第12話 王宮の使者と覚悟の朝
その日、クラリスは森の奥にあるカフェで、朝の仕込みを終えていた。
スコーンの甘い香りと、淹れたてのハーブティーの湯気が漂う店内。猫たちは窓辺で丸くなり、いつものように穏やかな時間が流れている――はずだった。

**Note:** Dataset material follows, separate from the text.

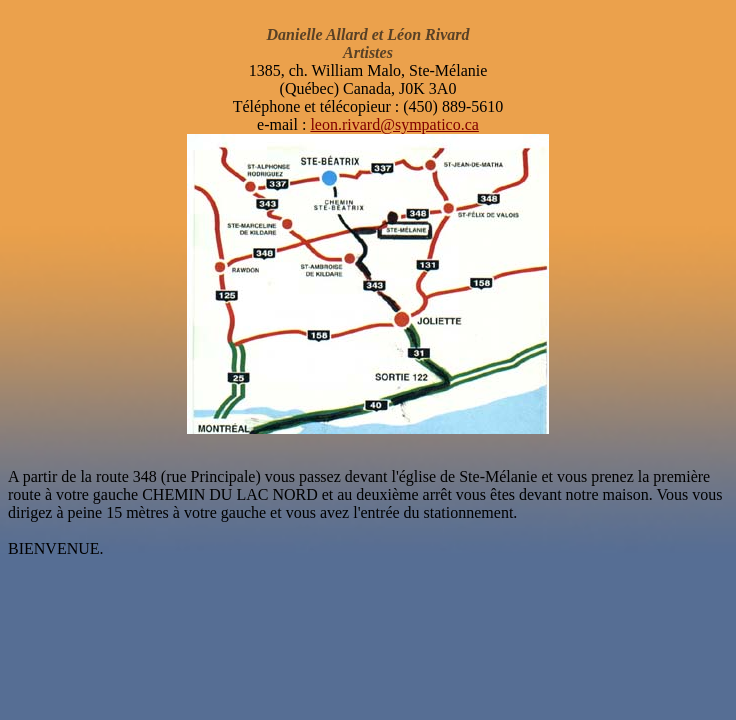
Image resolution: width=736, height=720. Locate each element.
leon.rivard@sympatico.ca (394, 124)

けれど、クラリスの胸には、どこかざわつく感覚があった。
「……今日、来る気がする」
独り言のような声に、黒猫のセドが尻尾を揺らしながら応える。
「風の音が変わってる。もうすぐ、動きがあるな」
クラリスは小さく微笑みながらも、どこか遠くを見るような目をしていた。
◆
森の小川では、レオンが釣り道具を片付けていた。
「今日も沢山釣れたな。クラリス、喜んでくれるといいな。」
釣り籠の中で跳ねる魚を見て満足げに微笑む。
そのとき、草をかき分けて複数の足音が近づく。レオンは反射的に身構えた。
現れたのは、ヴァルゼン王宮の正装に身を包んだ騎士たちだった。
「……レオン殿下!」
一人の騎士が目に涙を浮かべて駆け寄ってくる。
「ご無事だったのですね……!」
次々と騎士たちが集まり、ひざをついて頭を下げた。彼らは、かつてレオンに忠義を誓い、行方不明となった彼をずっと探し続けていた者たちだった。
「……お前たちも兄と繋がっていると思っていた。。」
「いいえ。我らは殿下の無事を信じ、独自に捜索しておりました。王もついに、殿下の捜索を許可なさいました」
レオンはわずかに表情を曇らせた。
兄・パウルに命を狙われ、信じていた騎士たちに裏切られた記憶が、まだ胸を痛めていた。
「なぜ、ここに来た?」
問いかけに、騎士団長が答える。
「聖獣をお迎えに上がるためです。この森に、“人の姿をした癒し手”がいると、神託に示されました」
その言葉に、レオンの表情が動いた。
銀の髪。紫の瞳。猫たちに囲まれて、優しく笑うあの人。
「……まさか」
心臓が早鐘を打ち始める。
やはり、クラリスが聖獣なのか?
「俺が、傍にいなければ……!」
レオンは深く息を吸い、顔を上げた。
「案内してくれ。王宮に戻る。……クラリスを守るために」
騎士たちは顔を見合わせ、深くうなずいた。
「はい。殿下と聖なる癒し手、お二人を、王宮へ」
◆
そのころ、クラリスはカフェの扉を開けて朝の空気を胸いっぱいに吸い込んでいた。
風は穏やかで、猫たちは彼女の足元に集まってくる。
だけど、心は静かに揺れていた。
「逃げても、意味はない。だったら……私にできることを、しよう」
クラリスは目を閉じ、そっと頬を撫でる風に身を任せる。
この森で過ごした日々を忘れない。
だけど、もう一歩、前へ進む時が来たのだと、自分に言い聞かせる。
「さあ、来なさい。運命なんて、きっと怖くない」
彼女の紫の瞳が、朝の光を受けて静かにきらめいた。